External vs. internal metrics

I think the biggest issue with social media is not even that its mostly a waste of time and its addictiveness. The huge culprit of social media is the “likes” concept.

I’ve never thought about this being a particularly bad thing, but I now think it’s really bad.

I already knew that Instagram is so addictive because of the dopamine spikes the likes give us. Even if you try not to care, the likes act as a reward, and that provides us with a dopamine hit. That’s just evolutionary psychology, and we can’t simply opt out of it i.e., the dopamine will affect us no matter what.

The even darker side of the liking system is that it affects our mood and self-esteem. People become like little junkies craving for another hit.

It’s also devastating for artists’ creativity.

E.g., you make a certain photo, and you get a number of likes. Then you make another type of photo, and you get fewer likes. Try how much you want but you can’t but help to make a conclusion that the last one wasn’t that good and people don’t like it as much.

We have a deep-rooted need to be liked. Of course, to a certain extent, it’s possible to have an “I don’t give a fuck” mentality, but it’s not something you can just switch on. Instagram will affect how artists do their art. Even if slightly, but still.

The likes is the devil. It’s one of the worst inventions ever.

The data Instagram provides about our work is the external metrics. The likes and also comments provide “data” of how good or bad our art is. Getting caught up in this is dangerous.

This is also the reason I decided to opt-out of Instagram for a while. If I could turn off the likes and comments, it would be awesome, but unfortunately, there’s no option for this.

Without external metrics, we’re free to do anything. It’s honestly liberating to post pictures and articles without any heart count. It requires me to think by myself; with my own head. It forces me to use my internal metrics. My own standards.

There’s a shift from “what do people think of this?” or “I wonder if people like it” to “do I like it?”, “do I think it’s good?”.

This is the difference between external metrics (other people) and internal metrics (you, the creator).

I’m not saying to opt-out of social media. My point is that we should realize the dangers and the traps and not get suckered into these.

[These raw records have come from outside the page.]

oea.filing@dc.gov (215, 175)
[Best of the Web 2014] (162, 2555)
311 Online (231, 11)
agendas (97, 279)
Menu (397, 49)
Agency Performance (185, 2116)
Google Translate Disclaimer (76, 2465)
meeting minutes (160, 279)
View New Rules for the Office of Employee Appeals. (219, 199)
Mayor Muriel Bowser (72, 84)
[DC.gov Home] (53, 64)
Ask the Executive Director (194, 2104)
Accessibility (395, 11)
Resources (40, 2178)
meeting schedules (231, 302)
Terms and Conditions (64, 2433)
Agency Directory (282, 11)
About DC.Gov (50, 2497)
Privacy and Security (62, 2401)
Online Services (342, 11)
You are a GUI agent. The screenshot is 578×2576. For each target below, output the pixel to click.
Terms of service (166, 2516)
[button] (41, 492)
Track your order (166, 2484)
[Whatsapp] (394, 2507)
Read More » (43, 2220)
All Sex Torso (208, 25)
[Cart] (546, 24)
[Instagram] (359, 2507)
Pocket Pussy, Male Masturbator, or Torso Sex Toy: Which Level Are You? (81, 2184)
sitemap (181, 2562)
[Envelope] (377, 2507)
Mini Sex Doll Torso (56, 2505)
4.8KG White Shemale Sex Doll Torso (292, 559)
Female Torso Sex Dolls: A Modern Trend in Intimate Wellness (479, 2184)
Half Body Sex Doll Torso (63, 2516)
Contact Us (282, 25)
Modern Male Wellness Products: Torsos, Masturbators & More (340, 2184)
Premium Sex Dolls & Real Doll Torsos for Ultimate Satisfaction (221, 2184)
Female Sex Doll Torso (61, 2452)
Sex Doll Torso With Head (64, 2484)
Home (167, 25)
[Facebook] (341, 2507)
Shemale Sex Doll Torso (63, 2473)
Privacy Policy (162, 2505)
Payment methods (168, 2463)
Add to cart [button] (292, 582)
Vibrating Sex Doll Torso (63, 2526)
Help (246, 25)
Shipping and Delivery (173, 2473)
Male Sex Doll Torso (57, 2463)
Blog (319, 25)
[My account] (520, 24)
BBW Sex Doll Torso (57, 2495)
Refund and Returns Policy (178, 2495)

For artists, the best option is to build your own platform and not count on someone else’s platform.

This doesn’t apply to just photography or art. It applies to our lives in general. Instead of deciding the level of our success by external metrics, we should use internal ones instead.

E.g., you see on Facebook, that your friends are getting married and having kids and if you get blasted with such stories and images over and over again, you naturally get affected. You start to think that this is what a successful life looks like. You start to think that this is what you have to do as well.

There is no such thing as the correct way of living, and even if there is, none of us humans could possibly ever figure that out.

Use your own internal metrics to measure your success! What is a good life for you? What are the things you know you need to do, in order to consider yourself to be successful? Don’t get suckered into the social conditioning of other people.